#### Recorded data

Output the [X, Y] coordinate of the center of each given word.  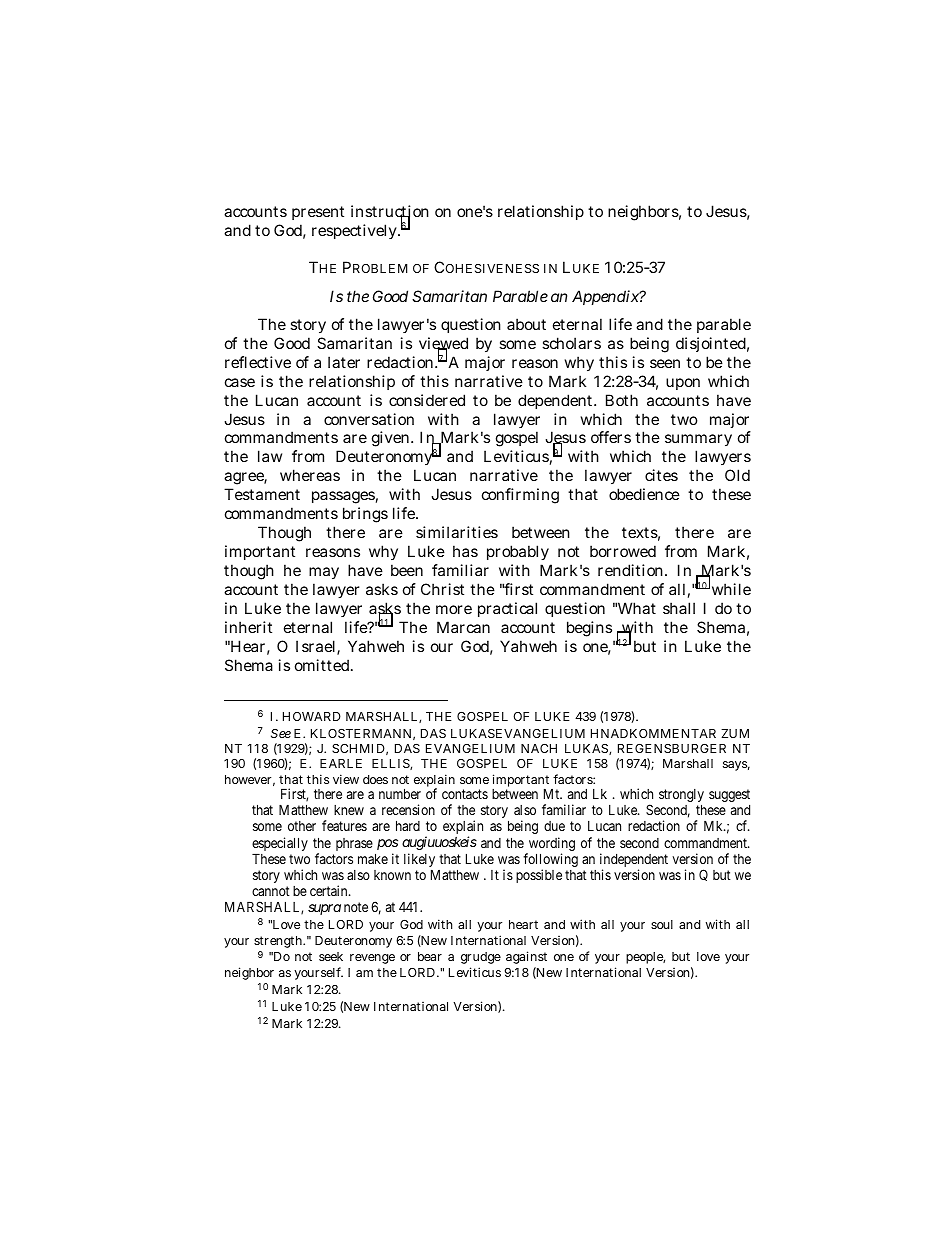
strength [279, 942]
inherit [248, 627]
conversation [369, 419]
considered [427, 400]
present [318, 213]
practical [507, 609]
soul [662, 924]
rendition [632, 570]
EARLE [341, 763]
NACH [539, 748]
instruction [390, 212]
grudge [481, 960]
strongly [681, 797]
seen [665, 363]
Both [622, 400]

* * *

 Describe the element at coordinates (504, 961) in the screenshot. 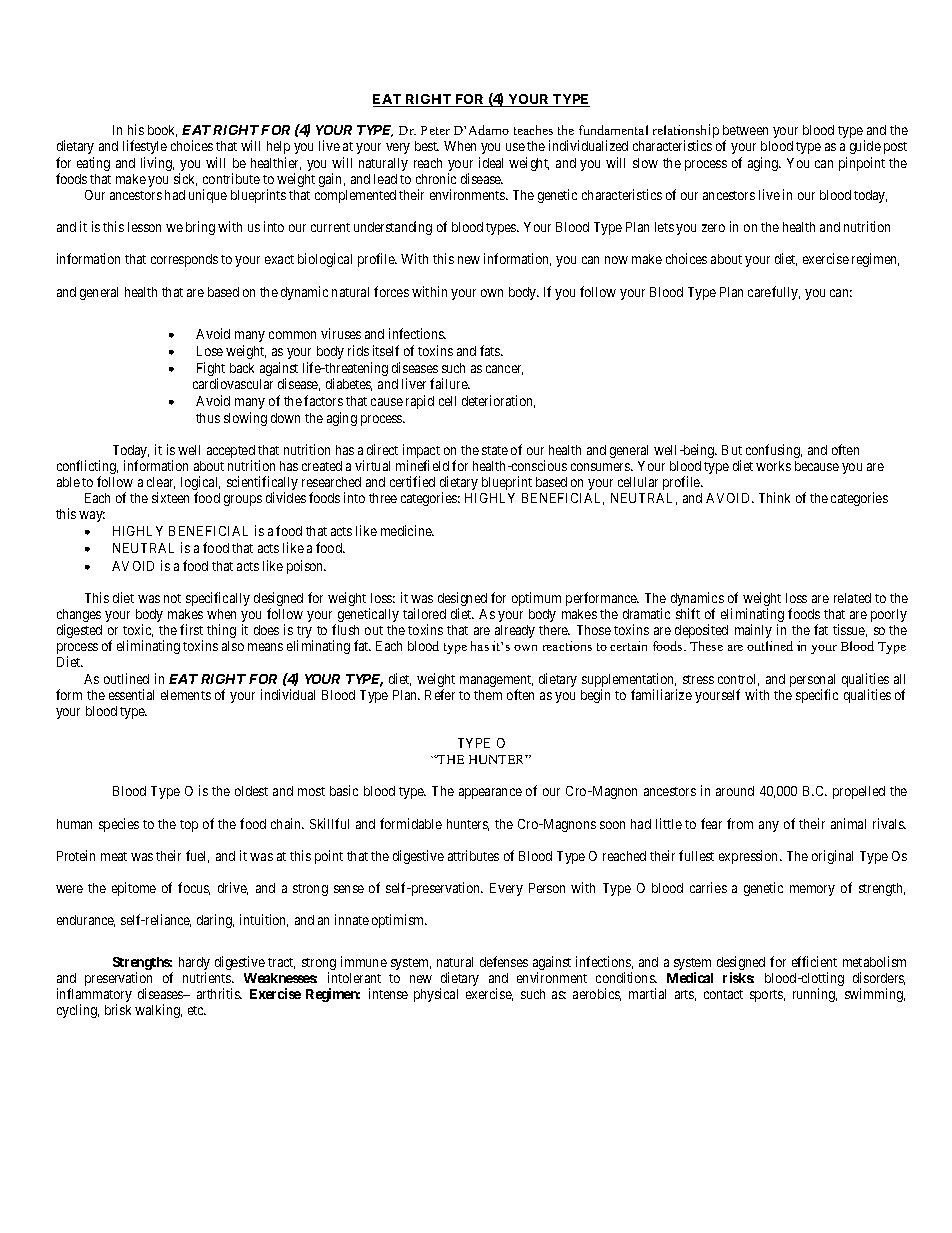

#### Work to do
Can you convert the data above, starting at the line containing "EARLE [341, 763]" and ending at the line containing "Both [622, 400]", into a Markdown table with the columns Row and Entry, skipping any blank lines?

#### Solution to the problem
| Row | Entry |
|---|---|
| 1 | EARLE [341, 763] |
| 2 | NACH [539, 748] |
| 3 | instruction [390, 212] |
| 4 | grudge [481, 960] |
| 5 | strongly [681, 797] |
| 6 | seen [665, 363] |
| 7 | Both [622, 400] |